## INPUT RECORDS
════════════════════

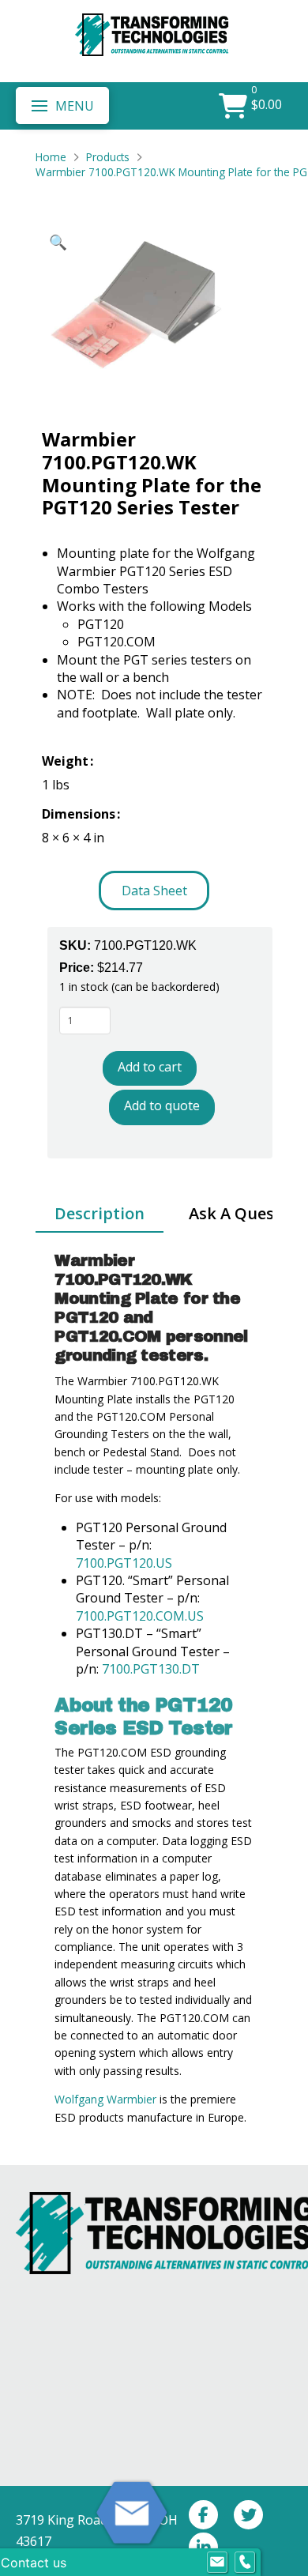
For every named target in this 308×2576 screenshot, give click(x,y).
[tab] (99, 1214)
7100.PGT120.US (125, 1563)
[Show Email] (217, 2563)
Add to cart (150, 1066)
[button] (62, 105)
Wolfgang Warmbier (105, 2099)
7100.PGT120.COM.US (140, 1616)
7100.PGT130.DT (149, 1669)
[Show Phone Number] (245, 2563)
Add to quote (162, 1105)
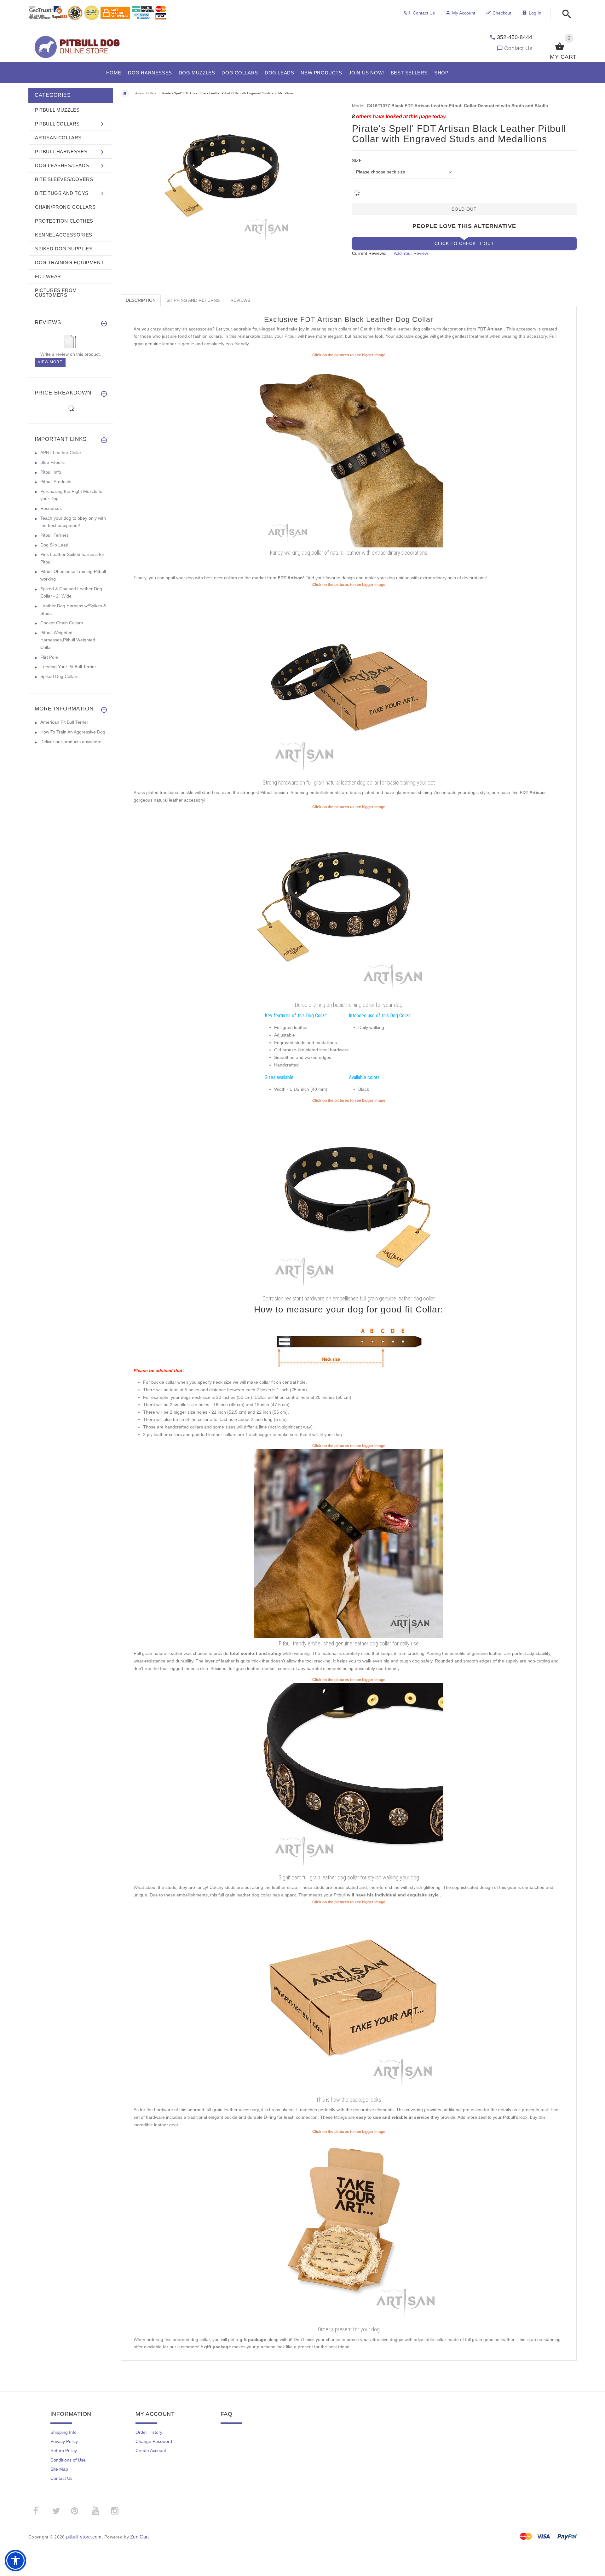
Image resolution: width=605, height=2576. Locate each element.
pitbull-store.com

════════════════════

## THE TASK
The answer must consist solely of the lines from the first line of the records through the line containing "[Show Phone Number] (245, 2563)", reproduced exactly and without the pictures.

## RESULT BELOW
For every named target in this 308×2576 screenshot, give click(x,y).
[tab] (99, 1214)
7100.PGT120.US (125, 1563)
[Show Email] (217, 2563)
Add to cart (150, 1066)
[button] (62, 105)
Wolfgang Warmbier (105, 2099)
7100.PGT120.COM.US (140, 1616)
7100.PGT130.DT (149, 1669)
[Show Phone Number] (245, 2563)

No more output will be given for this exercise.